START INFORMATION SHOWN

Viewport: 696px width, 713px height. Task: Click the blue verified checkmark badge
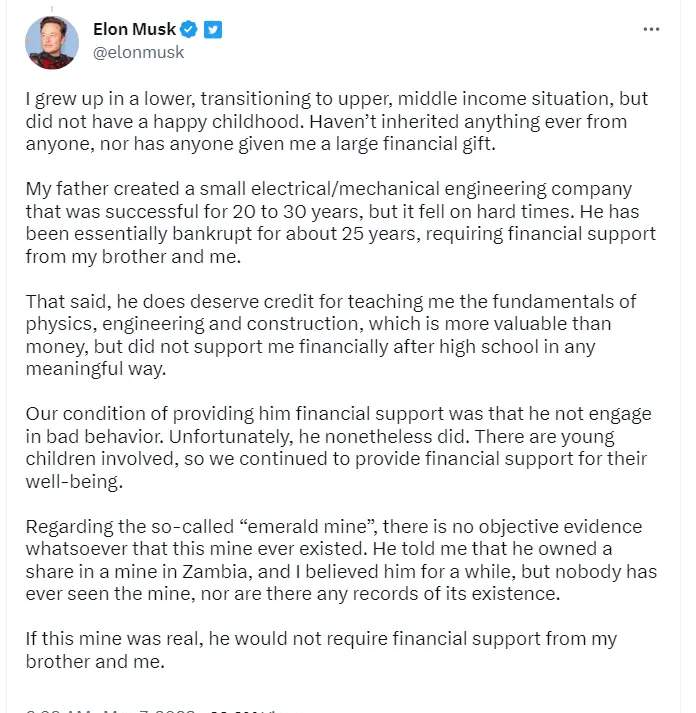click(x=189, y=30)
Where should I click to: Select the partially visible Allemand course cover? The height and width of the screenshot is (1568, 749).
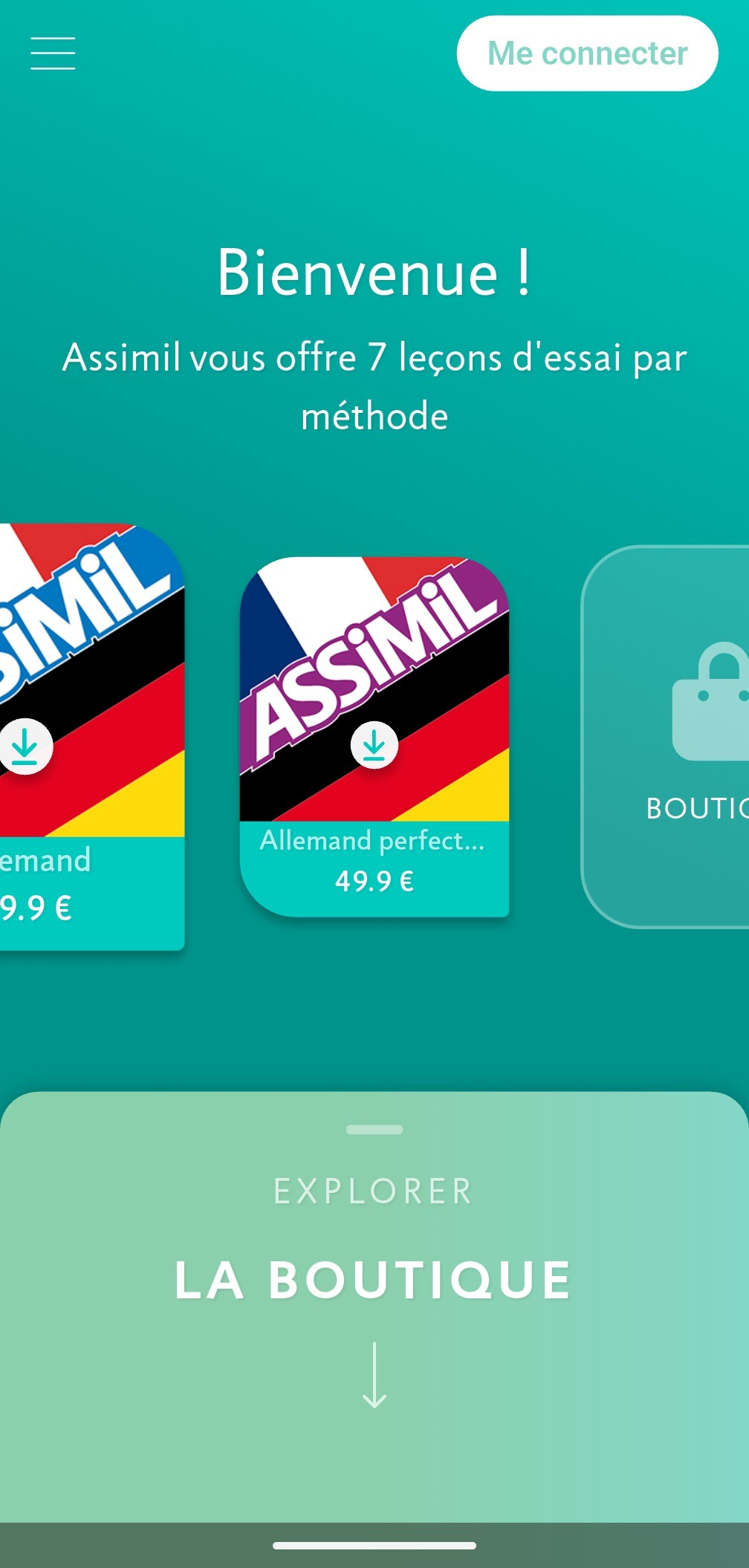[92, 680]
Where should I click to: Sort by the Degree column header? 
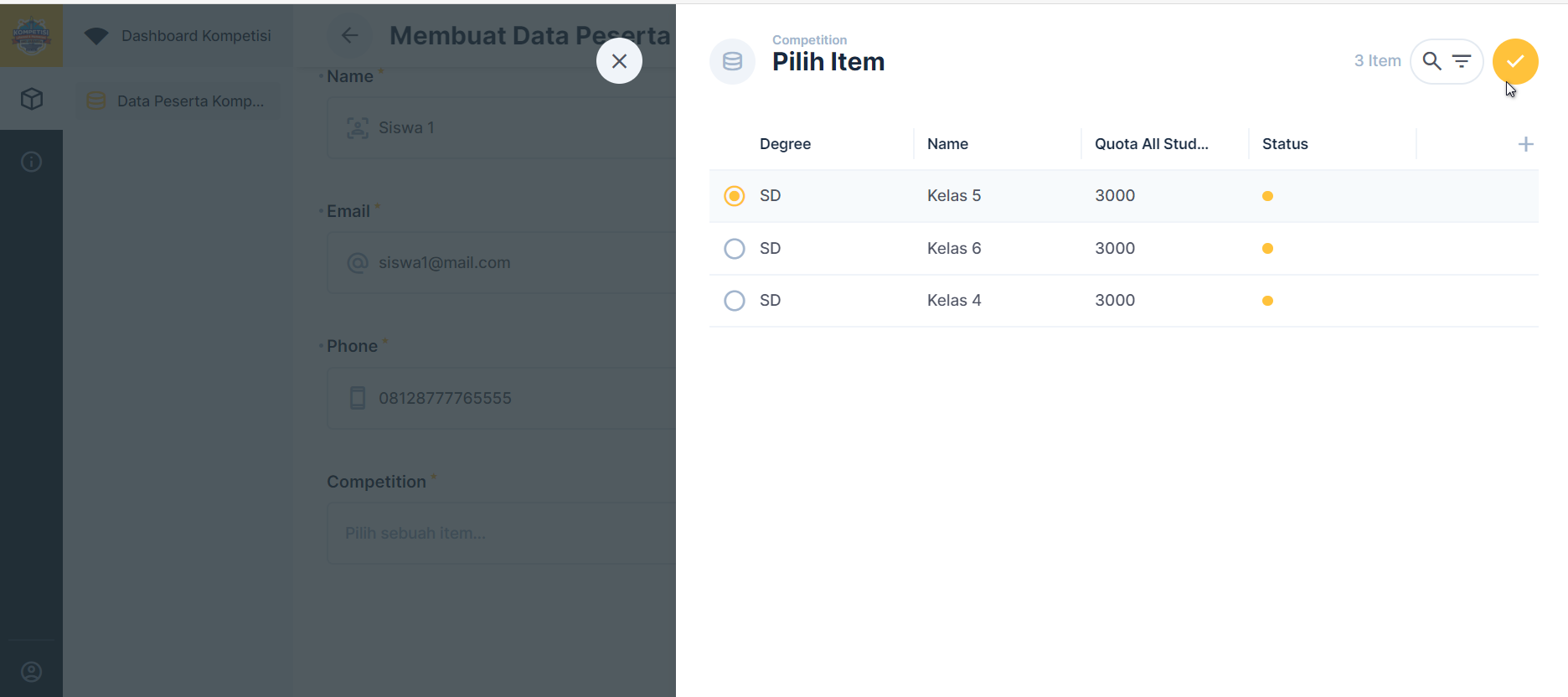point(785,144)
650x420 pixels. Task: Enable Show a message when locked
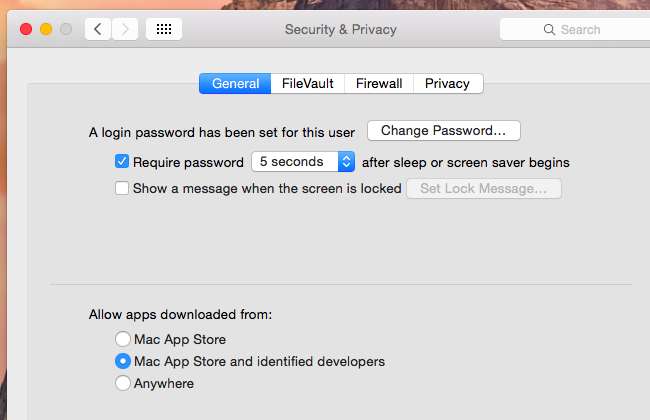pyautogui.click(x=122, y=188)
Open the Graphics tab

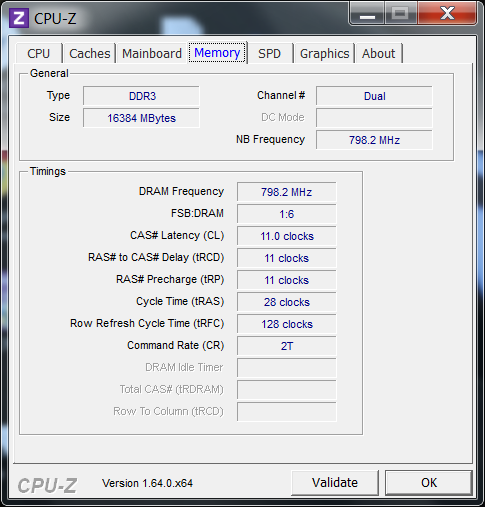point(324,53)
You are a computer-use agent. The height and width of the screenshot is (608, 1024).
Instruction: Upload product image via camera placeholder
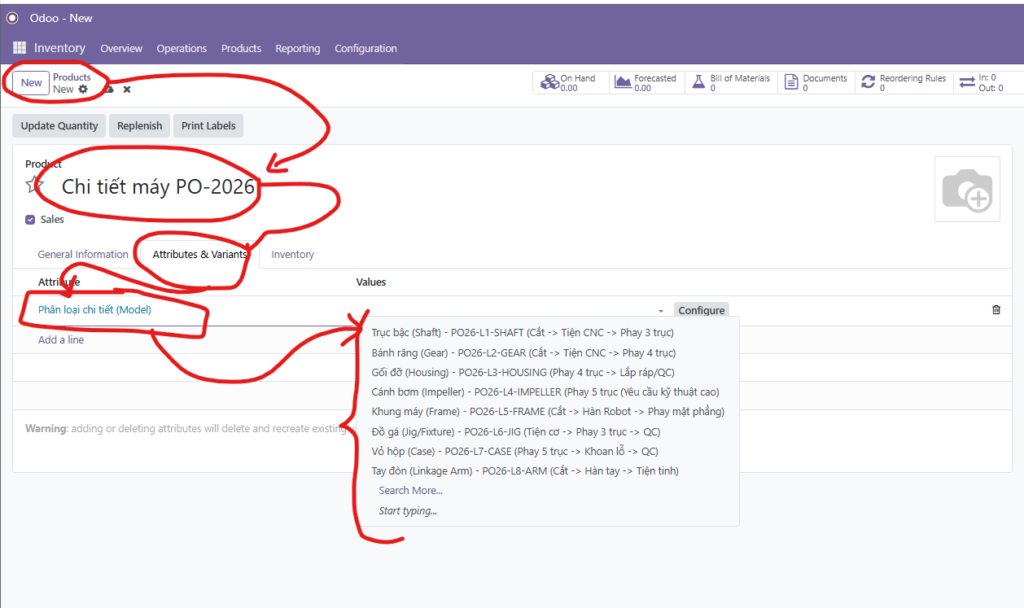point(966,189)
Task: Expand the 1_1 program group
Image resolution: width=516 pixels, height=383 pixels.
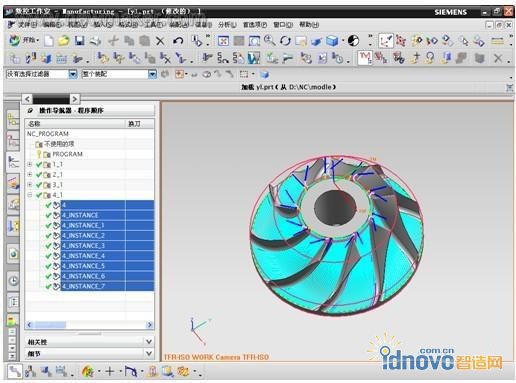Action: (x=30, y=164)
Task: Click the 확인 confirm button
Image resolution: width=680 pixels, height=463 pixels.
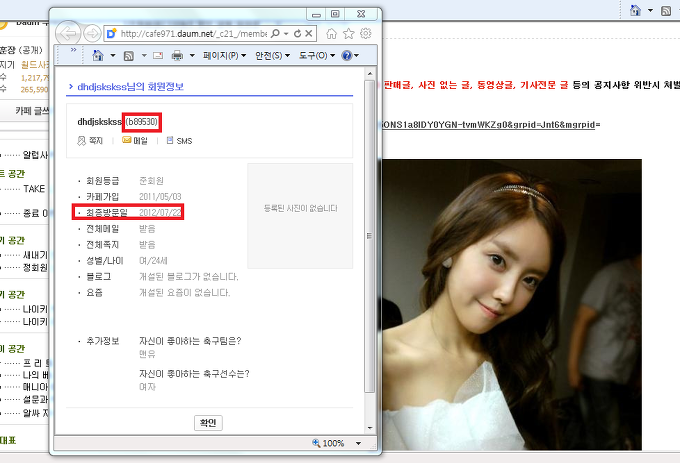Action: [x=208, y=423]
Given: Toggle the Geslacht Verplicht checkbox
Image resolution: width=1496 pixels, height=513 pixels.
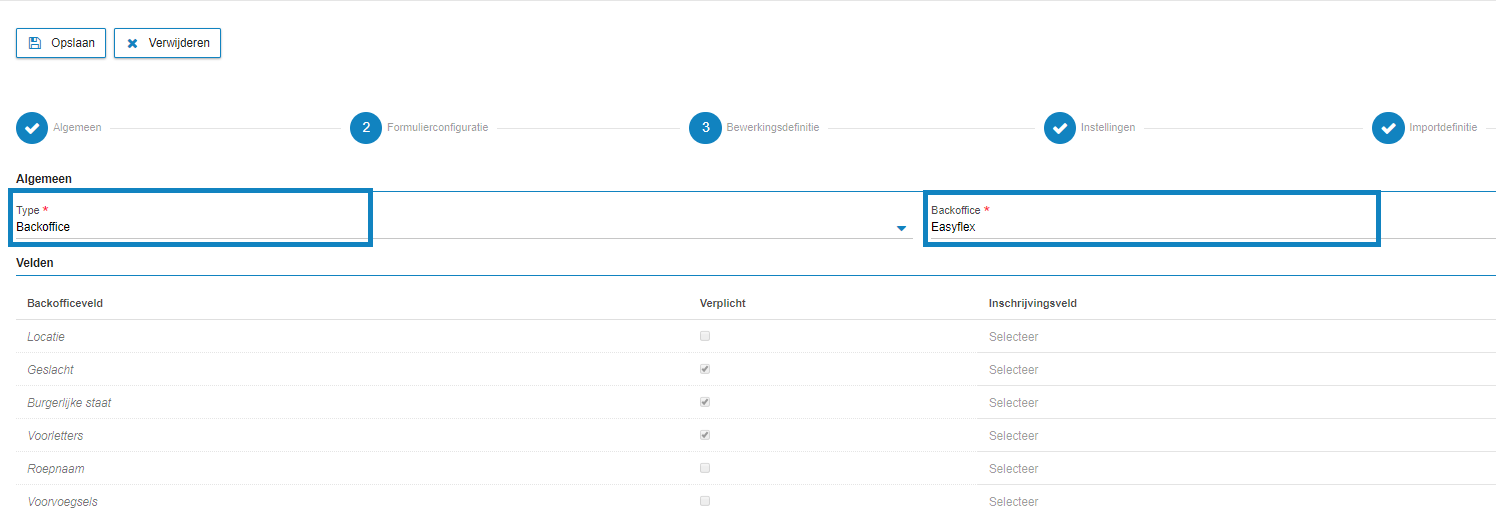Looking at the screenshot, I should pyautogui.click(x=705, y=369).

END INFORMATION SHOWN

**EXERCISE BRIEF:** Look for the line that contains "Task: Expand the 1_1 program group", then please copy it and the rest of the lines through the end of the data, pictures excluded.

**COMPLETED TASK:**
Task: Expand the 1_1 program group
Image resolution: width=516 pixels, height=383 pixels.
Action: (x=30, y=164)
Task: Click the 확인 confirm button
Image resolution: width=680 pixels, height=463 pixels.
Action: [x=208, y=423]
Given: Toggle the Geslacht Verplicht checkbox
Image resolution: width=1496 pixels, height=513 pixels.
Looking at the screenshot, I should pyautogui.click(x=705, y=369).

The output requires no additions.